»»

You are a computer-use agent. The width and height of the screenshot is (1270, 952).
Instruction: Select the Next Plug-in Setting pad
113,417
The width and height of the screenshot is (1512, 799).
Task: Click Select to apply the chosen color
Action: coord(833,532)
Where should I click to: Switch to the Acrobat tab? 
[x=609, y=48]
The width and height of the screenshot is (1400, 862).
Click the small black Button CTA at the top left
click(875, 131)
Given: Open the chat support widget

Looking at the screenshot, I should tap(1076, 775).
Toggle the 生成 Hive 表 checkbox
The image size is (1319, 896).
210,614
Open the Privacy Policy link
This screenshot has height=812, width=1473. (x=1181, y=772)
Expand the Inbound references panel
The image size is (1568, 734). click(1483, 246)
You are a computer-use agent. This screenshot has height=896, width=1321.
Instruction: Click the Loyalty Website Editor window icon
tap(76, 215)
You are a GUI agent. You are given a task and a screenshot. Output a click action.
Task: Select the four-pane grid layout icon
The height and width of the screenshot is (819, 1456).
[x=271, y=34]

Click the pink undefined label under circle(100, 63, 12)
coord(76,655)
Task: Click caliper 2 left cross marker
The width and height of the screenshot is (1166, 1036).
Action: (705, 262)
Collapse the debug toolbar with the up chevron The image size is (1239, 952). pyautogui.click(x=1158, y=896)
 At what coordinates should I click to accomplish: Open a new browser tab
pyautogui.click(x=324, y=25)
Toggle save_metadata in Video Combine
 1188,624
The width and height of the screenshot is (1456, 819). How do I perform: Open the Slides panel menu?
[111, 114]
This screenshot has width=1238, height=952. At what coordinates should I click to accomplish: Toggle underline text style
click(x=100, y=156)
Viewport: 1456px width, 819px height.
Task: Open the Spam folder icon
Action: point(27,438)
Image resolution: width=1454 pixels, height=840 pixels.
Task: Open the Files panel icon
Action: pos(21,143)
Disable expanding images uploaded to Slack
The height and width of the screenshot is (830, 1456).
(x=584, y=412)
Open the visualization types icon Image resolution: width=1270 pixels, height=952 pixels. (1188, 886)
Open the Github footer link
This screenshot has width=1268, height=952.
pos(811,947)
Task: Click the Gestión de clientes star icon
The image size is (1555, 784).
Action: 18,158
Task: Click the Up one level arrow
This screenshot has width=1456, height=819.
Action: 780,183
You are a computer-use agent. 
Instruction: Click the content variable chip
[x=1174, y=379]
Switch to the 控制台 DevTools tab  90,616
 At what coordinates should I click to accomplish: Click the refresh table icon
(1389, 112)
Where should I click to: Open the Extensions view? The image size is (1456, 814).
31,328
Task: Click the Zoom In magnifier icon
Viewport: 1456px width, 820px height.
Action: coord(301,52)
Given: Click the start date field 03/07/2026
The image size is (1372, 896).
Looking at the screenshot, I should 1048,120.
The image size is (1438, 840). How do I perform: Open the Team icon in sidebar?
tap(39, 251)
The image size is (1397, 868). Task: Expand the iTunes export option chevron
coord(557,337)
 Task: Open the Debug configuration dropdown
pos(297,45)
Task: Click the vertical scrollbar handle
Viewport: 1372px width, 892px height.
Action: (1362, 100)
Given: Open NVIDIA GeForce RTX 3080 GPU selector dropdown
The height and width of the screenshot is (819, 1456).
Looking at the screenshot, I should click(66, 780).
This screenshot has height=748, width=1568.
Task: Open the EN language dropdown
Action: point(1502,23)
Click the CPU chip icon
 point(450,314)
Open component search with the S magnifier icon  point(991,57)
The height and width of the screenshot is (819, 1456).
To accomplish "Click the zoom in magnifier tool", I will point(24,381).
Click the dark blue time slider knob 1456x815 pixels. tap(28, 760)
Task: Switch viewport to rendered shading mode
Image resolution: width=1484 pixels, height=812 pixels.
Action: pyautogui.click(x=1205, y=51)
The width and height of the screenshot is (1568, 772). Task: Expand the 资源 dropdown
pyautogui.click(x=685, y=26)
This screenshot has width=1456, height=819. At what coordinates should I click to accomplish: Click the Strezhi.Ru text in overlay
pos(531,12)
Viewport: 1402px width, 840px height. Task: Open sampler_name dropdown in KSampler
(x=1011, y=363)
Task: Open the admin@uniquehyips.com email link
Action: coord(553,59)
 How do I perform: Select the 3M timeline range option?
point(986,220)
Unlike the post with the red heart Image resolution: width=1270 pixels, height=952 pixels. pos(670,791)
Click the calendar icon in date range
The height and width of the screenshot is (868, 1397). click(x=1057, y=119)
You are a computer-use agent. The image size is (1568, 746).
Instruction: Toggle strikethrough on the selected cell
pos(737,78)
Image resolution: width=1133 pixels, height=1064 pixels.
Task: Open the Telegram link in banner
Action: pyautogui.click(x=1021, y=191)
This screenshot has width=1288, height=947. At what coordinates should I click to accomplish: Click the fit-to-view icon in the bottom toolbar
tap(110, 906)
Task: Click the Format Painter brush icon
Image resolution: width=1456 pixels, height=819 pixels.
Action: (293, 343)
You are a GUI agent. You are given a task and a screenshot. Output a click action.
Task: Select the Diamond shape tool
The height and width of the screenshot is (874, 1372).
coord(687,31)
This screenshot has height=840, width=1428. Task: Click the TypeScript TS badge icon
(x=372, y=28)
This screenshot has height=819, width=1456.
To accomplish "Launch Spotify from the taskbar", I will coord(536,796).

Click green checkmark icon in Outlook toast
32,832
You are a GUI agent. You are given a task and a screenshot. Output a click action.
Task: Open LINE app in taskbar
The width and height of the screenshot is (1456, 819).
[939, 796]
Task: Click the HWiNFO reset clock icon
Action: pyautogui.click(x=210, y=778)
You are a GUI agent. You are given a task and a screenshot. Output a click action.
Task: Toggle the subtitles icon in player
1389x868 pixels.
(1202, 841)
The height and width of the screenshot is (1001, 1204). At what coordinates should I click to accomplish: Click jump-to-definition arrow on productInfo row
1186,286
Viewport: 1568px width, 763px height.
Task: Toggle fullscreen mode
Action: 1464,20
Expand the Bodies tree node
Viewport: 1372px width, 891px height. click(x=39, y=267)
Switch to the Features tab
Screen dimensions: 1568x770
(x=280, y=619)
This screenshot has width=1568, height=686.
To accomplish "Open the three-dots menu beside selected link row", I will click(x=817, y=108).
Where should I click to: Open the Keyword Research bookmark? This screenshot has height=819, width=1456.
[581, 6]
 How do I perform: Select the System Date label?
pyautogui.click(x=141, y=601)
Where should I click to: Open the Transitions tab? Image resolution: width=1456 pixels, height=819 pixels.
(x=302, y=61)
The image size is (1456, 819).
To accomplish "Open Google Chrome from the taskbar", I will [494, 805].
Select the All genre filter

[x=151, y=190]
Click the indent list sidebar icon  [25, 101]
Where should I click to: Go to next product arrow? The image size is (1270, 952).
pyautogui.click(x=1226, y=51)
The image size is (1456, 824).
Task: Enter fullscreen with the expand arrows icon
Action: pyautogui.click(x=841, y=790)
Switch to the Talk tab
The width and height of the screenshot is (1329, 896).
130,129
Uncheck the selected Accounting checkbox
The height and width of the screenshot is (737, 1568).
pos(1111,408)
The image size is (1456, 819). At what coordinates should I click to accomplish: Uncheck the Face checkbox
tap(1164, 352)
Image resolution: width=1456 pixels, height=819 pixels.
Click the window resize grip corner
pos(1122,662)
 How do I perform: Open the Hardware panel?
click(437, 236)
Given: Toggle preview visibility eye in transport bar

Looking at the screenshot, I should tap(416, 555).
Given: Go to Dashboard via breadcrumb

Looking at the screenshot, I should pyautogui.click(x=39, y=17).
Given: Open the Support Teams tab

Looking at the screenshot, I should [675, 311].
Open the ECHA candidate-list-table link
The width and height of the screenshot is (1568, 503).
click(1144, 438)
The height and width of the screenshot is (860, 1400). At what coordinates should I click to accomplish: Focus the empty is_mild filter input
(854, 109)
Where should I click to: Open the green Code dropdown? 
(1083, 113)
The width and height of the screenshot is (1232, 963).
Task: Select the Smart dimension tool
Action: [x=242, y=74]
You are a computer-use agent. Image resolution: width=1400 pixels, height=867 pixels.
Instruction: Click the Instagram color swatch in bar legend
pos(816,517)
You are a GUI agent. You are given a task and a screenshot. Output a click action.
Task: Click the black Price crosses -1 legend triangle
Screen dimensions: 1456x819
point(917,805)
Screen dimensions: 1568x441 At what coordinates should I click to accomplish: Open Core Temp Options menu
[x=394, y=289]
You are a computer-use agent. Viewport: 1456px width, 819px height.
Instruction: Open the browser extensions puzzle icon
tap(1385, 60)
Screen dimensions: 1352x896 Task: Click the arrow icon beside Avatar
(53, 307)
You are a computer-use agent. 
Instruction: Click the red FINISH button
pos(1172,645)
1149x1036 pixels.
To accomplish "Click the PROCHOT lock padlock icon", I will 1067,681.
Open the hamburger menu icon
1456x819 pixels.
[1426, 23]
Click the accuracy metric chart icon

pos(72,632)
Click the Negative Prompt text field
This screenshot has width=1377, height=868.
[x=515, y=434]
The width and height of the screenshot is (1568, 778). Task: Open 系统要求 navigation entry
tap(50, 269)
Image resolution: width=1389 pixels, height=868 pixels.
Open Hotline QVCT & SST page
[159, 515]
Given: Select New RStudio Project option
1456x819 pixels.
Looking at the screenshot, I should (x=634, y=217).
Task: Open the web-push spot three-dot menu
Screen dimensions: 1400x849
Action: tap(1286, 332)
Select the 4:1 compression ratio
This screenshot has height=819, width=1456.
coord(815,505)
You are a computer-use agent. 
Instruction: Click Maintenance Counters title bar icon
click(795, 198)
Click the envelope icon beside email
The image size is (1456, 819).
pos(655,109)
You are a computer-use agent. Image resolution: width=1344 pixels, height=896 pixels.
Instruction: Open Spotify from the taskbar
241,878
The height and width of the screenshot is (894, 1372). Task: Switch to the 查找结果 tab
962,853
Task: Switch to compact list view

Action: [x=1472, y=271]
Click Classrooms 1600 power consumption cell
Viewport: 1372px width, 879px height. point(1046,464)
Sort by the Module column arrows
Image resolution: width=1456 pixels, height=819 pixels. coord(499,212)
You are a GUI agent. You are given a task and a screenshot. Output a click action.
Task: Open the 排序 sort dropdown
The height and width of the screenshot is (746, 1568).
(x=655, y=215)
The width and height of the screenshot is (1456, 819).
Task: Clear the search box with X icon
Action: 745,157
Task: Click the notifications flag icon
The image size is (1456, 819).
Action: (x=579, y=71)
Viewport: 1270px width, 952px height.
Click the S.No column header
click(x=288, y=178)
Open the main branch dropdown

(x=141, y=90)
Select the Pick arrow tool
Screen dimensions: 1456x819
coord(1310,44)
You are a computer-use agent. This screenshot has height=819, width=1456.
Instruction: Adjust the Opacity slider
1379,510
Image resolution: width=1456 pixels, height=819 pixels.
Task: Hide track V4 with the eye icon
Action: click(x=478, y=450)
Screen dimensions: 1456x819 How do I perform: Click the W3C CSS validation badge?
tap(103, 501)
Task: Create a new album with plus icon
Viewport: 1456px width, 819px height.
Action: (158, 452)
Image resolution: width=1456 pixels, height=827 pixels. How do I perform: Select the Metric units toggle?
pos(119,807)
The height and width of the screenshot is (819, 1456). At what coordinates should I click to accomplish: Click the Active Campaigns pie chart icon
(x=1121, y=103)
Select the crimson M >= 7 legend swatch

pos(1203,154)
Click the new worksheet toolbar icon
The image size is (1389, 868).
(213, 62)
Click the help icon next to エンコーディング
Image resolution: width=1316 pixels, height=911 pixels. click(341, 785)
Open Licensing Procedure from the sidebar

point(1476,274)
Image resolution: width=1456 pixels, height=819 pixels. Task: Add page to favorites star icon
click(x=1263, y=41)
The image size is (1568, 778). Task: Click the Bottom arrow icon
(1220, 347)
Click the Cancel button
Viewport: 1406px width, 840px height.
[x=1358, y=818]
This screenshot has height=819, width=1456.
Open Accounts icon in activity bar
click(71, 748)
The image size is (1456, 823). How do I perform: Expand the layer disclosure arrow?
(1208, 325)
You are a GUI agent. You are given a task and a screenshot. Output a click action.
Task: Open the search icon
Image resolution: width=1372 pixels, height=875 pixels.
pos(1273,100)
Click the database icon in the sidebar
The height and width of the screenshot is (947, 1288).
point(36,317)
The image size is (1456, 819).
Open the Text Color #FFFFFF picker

««

Check each line of the listing above, and copy it if it contains the word "three".

To accomplish "Open the three-dots menu beside selected link row", I will click(x=817, y=108).
Task: Open the web-push spot three-dot menu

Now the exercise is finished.